The limitations of this study include a small sample size and a targeted genetic panel but not extensive genome profiling. Because primary hepatic undifferentiated carcinoma is a rare hepatic neoplasm, this study expanded our knowledge about the histologic and molecular features of this tumor. The targeted genetic panel used in this study included the most commonly mutated genes in primary hepatic carcinoma. This study compared the similarity and differences between primary hepatic carcinoma and primary hepatic undifferentiated carcinoma. We identified a similar genetic signature in the two entities, supporting a biologic linkage. Furthermore, the identification of an elevated TP53 mutation rate and the loss of SWI/SNF complexes in primary hepatic undifferentiated carcinoma also support stepwise progressive molecular pathogenesis. However, more extensive studies are needed to explore the detailed genetic features of primary hepatic undifferentiated carcinoma.

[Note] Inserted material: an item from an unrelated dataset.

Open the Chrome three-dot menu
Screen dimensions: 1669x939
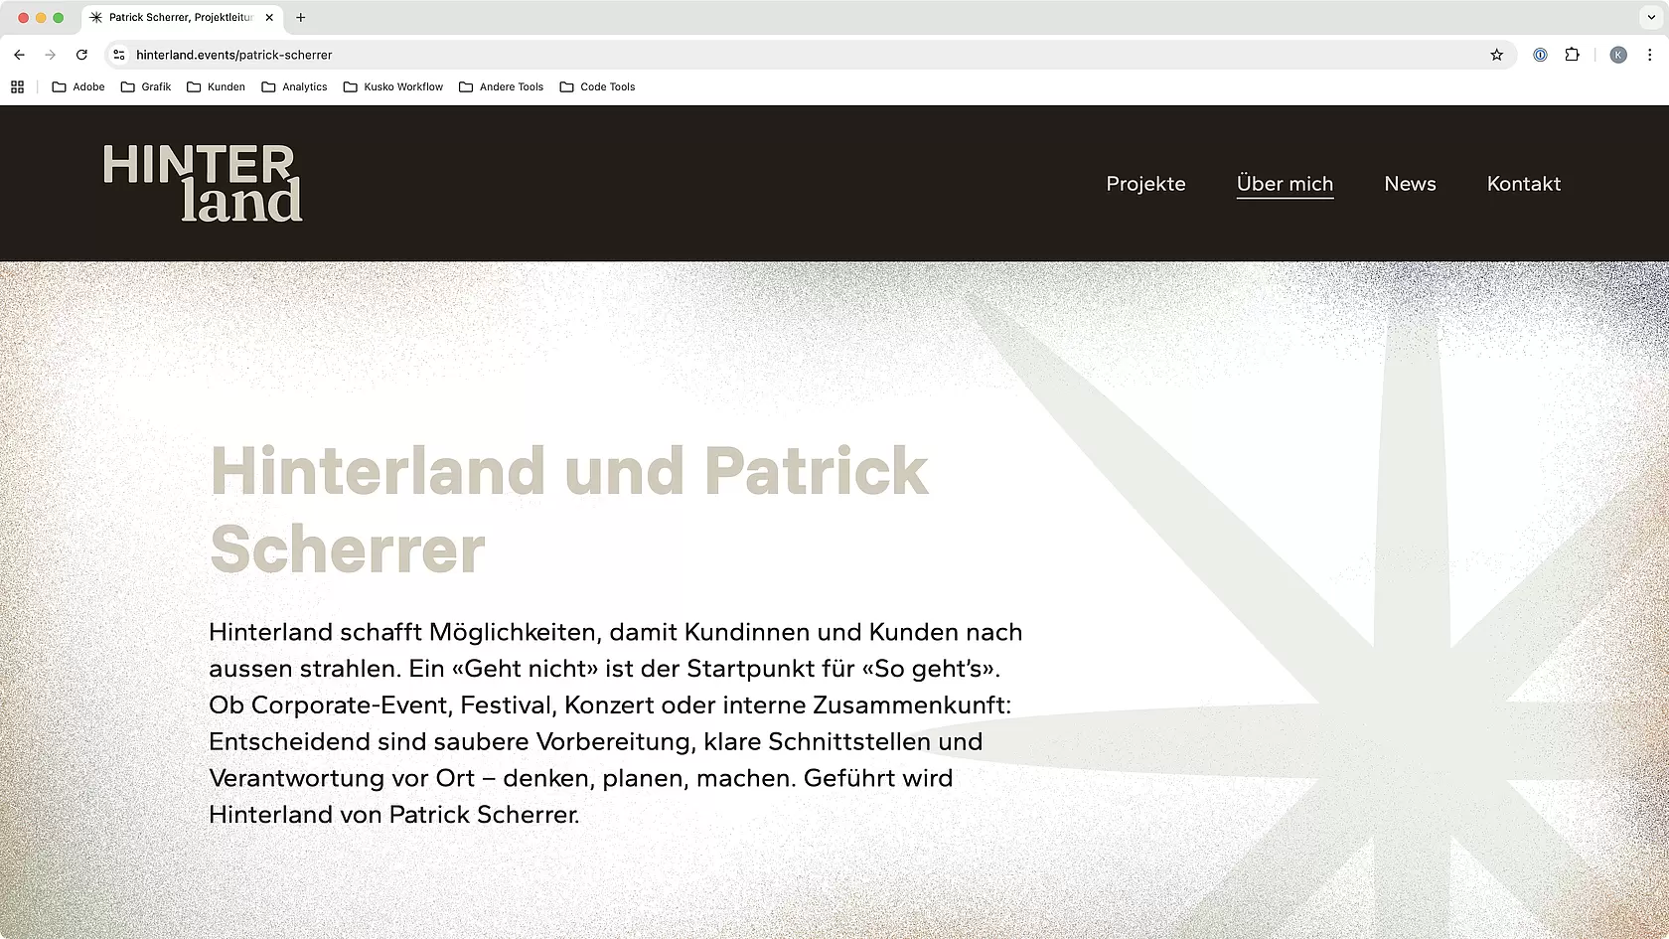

In summary, primary hepatic undifferentiated carcinoma shares genetic similarities with primary hepatic carcinoma and is characterized by progressive molecular alteration including elevated frequency of TP53 mutation and SWI/SNF deficiency. We frequently encountered high PD-L1 expression by tumor cells. Because primary hepatic undifferentiated carcinoma harbored no specific histologic differentiation, clinical management should be directed by its genetic features and approached with urgency. Potential therapeutic strategies, such as the application of immune checkpoint inhibitors or SWI/SNF targeted molecules, warrant further investigation.